[WHAT THE EXERCISE ASKS]
The records below should be printed once more, exactly as they appear.

[WORKING DATA]
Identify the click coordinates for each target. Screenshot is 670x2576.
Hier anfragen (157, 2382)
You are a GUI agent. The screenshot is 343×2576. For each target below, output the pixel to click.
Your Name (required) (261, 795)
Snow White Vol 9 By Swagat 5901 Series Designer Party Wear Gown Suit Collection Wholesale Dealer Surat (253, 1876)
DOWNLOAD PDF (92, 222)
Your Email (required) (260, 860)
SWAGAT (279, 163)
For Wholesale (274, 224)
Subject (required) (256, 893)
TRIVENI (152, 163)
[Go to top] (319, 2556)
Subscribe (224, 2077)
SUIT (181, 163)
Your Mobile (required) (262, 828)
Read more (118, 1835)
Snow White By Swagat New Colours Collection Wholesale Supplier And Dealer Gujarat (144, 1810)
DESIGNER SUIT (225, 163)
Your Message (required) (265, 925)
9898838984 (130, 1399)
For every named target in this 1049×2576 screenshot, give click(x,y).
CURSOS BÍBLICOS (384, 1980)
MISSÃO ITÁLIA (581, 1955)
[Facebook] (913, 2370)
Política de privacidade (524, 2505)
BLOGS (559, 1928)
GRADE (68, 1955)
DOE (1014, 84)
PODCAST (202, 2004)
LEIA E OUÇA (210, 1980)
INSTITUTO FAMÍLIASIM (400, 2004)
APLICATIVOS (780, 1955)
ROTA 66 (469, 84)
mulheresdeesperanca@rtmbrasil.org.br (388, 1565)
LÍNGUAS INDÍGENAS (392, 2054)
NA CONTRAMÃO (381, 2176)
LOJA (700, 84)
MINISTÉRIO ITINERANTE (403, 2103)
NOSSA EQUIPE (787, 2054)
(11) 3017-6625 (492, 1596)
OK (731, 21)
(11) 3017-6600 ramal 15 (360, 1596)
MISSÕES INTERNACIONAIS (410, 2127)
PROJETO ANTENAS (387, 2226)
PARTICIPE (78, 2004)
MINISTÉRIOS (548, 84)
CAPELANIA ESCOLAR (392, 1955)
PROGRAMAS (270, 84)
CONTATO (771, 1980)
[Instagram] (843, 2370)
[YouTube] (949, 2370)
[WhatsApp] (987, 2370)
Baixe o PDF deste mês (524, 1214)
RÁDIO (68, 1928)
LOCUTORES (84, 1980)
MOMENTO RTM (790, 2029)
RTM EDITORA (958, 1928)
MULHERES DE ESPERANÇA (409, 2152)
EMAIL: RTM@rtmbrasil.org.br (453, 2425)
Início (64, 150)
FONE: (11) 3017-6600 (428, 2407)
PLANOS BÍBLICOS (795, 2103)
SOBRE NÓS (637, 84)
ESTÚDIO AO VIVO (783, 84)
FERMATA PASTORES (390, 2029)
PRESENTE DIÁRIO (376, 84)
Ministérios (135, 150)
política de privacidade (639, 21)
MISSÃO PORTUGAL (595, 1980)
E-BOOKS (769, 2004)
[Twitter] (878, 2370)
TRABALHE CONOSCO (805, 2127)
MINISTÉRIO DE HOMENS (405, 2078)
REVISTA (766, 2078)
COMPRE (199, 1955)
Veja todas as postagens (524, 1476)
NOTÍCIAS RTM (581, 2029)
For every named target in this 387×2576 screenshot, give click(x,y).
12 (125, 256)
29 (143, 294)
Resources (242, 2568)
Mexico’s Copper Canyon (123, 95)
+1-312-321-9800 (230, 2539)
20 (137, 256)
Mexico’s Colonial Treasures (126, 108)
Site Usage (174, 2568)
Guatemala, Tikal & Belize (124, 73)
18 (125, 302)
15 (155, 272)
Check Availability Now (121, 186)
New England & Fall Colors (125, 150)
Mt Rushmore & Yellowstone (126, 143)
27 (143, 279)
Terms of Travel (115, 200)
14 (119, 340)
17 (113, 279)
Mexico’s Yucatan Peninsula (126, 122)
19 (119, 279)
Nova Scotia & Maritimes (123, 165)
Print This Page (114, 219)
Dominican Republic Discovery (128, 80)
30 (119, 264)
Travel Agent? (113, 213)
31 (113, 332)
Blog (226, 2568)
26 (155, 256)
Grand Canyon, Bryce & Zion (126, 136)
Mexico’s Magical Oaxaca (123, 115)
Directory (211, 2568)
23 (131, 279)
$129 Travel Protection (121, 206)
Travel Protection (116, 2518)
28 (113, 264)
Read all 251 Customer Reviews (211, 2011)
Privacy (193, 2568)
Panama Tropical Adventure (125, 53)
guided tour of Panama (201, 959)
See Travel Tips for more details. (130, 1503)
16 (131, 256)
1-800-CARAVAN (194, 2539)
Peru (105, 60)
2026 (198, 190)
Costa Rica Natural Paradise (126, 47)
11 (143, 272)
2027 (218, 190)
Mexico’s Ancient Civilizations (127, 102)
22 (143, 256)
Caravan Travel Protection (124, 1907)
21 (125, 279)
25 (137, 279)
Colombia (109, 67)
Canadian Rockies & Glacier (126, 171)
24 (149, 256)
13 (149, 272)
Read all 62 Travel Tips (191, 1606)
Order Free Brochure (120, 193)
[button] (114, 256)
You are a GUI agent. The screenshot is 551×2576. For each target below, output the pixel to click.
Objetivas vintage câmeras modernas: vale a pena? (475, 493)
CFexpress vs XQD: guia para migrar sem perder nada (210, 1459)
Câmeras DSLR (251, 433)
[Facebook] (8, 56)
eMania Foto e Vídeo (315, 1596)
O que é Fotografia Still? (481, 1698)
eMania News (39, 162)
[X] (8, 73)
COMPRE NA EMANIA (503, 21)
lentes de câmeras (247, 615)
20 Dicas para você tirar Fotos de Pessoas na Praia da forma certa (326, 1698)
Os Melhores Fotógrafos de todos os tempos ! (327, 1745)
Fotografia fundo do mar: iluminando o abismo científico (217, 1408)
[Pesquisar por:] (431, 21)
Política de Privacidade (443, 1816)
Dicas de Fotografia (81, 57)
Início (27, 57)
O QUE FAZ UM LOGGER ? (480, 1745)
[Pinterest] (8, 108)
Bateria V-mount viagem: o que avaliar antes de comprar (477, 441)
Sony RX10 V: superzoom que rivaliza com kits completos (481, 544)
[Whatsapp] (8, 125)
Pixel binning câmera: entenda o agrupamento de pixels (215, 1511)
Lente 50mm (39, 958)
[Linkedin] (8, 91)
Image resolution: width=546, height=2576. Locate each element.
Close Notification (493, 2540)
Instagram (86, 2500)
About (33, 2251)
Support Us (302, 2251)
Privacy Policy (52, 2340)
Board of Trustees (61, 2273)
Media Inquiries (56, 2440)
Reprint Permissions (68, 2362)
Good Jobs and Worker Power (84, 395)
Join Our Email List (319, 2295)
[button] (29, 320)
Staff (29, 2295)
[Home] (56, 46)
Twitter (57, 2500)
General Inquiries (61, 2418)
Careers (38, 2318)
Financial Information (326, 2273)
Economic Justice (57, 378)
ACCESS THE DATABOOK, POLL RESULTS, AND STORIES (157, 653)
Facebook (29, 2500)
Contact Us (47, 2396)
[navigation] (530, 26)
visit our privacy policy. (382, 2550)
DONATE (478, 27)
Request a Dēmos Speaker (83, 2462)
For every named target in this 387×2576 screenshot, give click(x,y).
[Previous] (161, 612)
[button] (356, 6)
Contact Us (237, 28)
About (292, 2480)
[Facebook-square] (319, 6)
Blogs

[RESULT FOR THIS TASK]
Identify the click coordinates for each target. Screenshot is 670x2576.
Hier anfragen (157, 2382)
You are a GUI agent. The screenshot is 343×2576. For each target below, output the pixel to click.
Your Name (required) (261, 795)
Snow White Vol 9 By Swagat 5901 Series Designer Party Wear Gown Suit Collection Wholesale Dealer Surat (253, 1876)
DOWNLOAD PDF (92, 222)
Your Email (required) (260, 860)
SWAGAT (279, 163)
For Wholesale (274, 224)
Subject (required) (256, 893)
TRIVENI (152, 163)
[Go to top] (319, 2556)
Subscribe (224, 2077)
SUIT (181, 163)
Your Mobile (required) (262, 828)
Read more (118, 1835)
Snow White By Swagat New Colours Collection Wholesale Supplier And Dealer Gujarat (144, 1810)
DESIGNER SUIT (225, 163)
Your Message (required) (265, 925)
9898838984 (130, 1399)
For every named target in this 1049×2576 screenshot, give click(x,y).
CURSOS BÍBLICOS (384, 1980)
MISSÃO ITÁLIA (581, 1955)
[Facebook] (913, 2370)
Política de privacidade (524, 2505)
BLOGS (559, 1928)
GRADE (68, 1955)
DOE (1014, 84)
PODCAST (202, 2004)
LEIA E OUÇA (210, 1980)
INSTITUTO FAMÍLIASIM (400, 2004)
APLICATIVOS (780, 1955)
ROTA 66 (469, 84)
mulheresdeesperanca@rtmbrasil.org.br (388, 1565)
LÍNGUAS INDÍGENAS (392, 2054)
NA CONTRAMÃO (381, 2176)
LOJA (700, 84)
MINISTÉRIO ITINERANTE (403, 2103)
NOSSA EQUIPE (787, 2054)
(11) 3017-6625 (492, 1596)
OK (731, 21)
(11) 3017-6600 ramal 15 (360, 1596)
MISSÕES INTERNACIONAIS (410, 2127)
PROJETO ANTENAS (387, 2226)
PARTICIPE (78, 2004)
MINISTÉRIOS (548, 84)
CAPELANIA ESCOLAR (392, 1955)
PROGRAMAS (270, 84)
CONTATO (771, 1980)
[Instagram] (843, 2370)
[YouTube] (949, 2370)
[WhatsApp] (987, 2370)
Baixe o PDF deste mês (524, 1214)
RÁDIO (68, 1928)
LOCUTORES (84, 1980)
MOMENTO RTM (790, 2029)
RTM EDITORA (958, 1928)
MULHERES DE ESPERANÇA (409, 2152)
EMAIL: RTM@rtmbrasil.org.br (453, 2425)
Início (64, 150)
FONE: (11) 3017-6600 (428, 2407)
PLANOS BÍBLICOS (795, 2103)
SOBRE NÓS (637, 84)
ESTÚDIO AO VIVO (783, 84)
FERMATA PASTORES (390, 2029)
PRESENTE DIÁRIO (376, 84)
Ministérios (135, 150)
política de privacidade (639, 21)
MISSÃO PORTUGAL (595, 1980)
E-BOOKS (769, 2004)
[Twitter] (878, 2370)
TRABALHE CONOSCO (805, 2127)
MINISTÉRIO DE HOMENS (405, 2078)
REVISTA (766, 2078)
COMPRE (199, 1955)
Veja todas as postagens (524, 1476)
NOTÍCIAS RTM (581, 2029)
For every named target in this 387×2576 screenshot, give click(x,y).
12 (125, 256)
29 (143, 294)
Resources (242, 2568)
Mexico’s Copper Canyon (123, 95)
+1-312-321-9800 (230, 2539)
20 (137, 256)
Mexico’s Colonial Treasures (126, 108)
Site Usage (174, 2568)
Guatemala, Tikal & Belize (124, 73)
18 (125, 302)
15 (155, 272)
Check Availability Now (121, 186)
New England & Fall Colors (125, 150)
Mt Rushmore & Yellowstone (126, 143)
27 (143, 279)
Terms of Travel (115, 200)
14 (119, 340)
17 (113, 279)
Mexico’s Yucatan Peninsula (126, 122)
19 (119, 279)
Nova Scotia & Maritimes (123, 165)
Print This Page (114, 219)
Dominican Republic Discovery (128, 80)
30 (119, 264)
Travel Agent? (113, 213)
31 (113, 332)
Blog (226, 2568)
26 (155, 256)
Grand Canyon, Bryce & Zion (126, 136)
Mexico’s Magical Oaxaca (123, 115)
Directory (211, 2568)
23 (131, 279)
$129 Travel Protection (121, 206)
Travel Protection (116, 2518)
28 (113, 264)
Read all 251 Customer Reviews (211, 2011)
Privacy (193, 2568)
Panama Tropical Adventure (125, 53)
guided tour of Panama (201, 959)
See Travel Tips for more details. (130, 1503)
16 (131, 256)
1-800-CARAVAN (194, 2539)
Peru (105, 60)
2026 (198, 190)
Costa Rica Natural Paradise (126, 47)
11 (143, 272)
2027 (218, 190)
Mexico’s Ancient Civilizations (127, 102)
22 (143, 256)
Caravan Travel Protection (124, 1907)
21 (125, 279)
25 (137, 279)
Colombia (109, 67)
Canadian Rockies & Glacier (126, 171)
24 (149, 256)
13 (149, 272)
Read all 62 Travel Tips (191, 1606)
Order Free Brochure (120, 193)
[button] (114, 256)
You are a GUI agent. The screenshot is 551×2576. For each target below, output the pixel to click.
Objetivas vintage câmeras modernas: vale a pena? (475, 493)
CFexpress vs XQD: guia para migrar sem perder nada (210, 1459)
Câmeras DSLR (251, 433)
[Facebook] (8, 56)
eMania Foto e Vídeo (315, 1596)
O que é Fotografia Still? (481, 1698)
eMania News (39, 162)
[X] (8, 73)
COMPRE NA EMANIA (503, 21)
lentes de câmeras (247, 615)
20 Dicas para você tirar Fotos de Pessoas na Praia da forma certa (326, 1698)
Os Melhores Fotógrafos de todos os tempos ! (327, 1745)
Fotografia fundo do mar: iluminando o abismo científico (217, 1408)
[Pesquisar por:] (431, 21)
Política de Privacidade (443, 1816)
Dicas de Fotografia (81, 57)
Início (27, 57)
O QUE FAZ UM LOGGER ? (480, 1745)
[Pinterest] (8, 108)
Bateria V-mount viagem: o que avaliar antes de comprar (477, 441)
Sony RX10 V: superzoom que rivaliza com kits completos (481, 544)
[Whatsapp] (8, 125)
Pixel binning câmera: entenda o agrupamento de pixels (215, 1511)
Lente 50mm (39, 958)
[Linkedin] (8, 91)
Image resolution: width=546, height=2576. Locate each element.
Close Notification (493, 2540)
Instagram (86, 2500)
About (33, 2251)
Support Us (302, 2251)
Privacy Policy (52, 2340)
Board of Trustees (61, 2273)
Media Inquiries (56, 2440)
Reprint Permissions (68, 2362)
Good Jobs and Worker Power (84, 395)
Join Our Email List (319, 2295)
[button] (29, 320)
Staff (29, 2295)
[Home] (56, 46)
Twitter (57, 2500)
General Inquiries (61, 2418)
Careers (38, 2318)
Financial Information (326, 2273)
Economic Justice (57, 378)
ACCESS THE DATABOOK, POLL RESULTS, AND STORIES (157, 653)
Facebook (29, 2500)
Contact Us (47, 2396)
[navigation] (530, 26)
visit our privacy policy. (382, 2550)
DONATE (478, 27)
Request a Dēmos Speaker (83, 2462)
For every named target in this 387×2576 screenshot, give click(x,y).
[Previous] (161, 612)
[button] (356, 6)
Contact Us (237, 28)
About (292, 2480)
[Facebook-square] (319, 6)
Blogs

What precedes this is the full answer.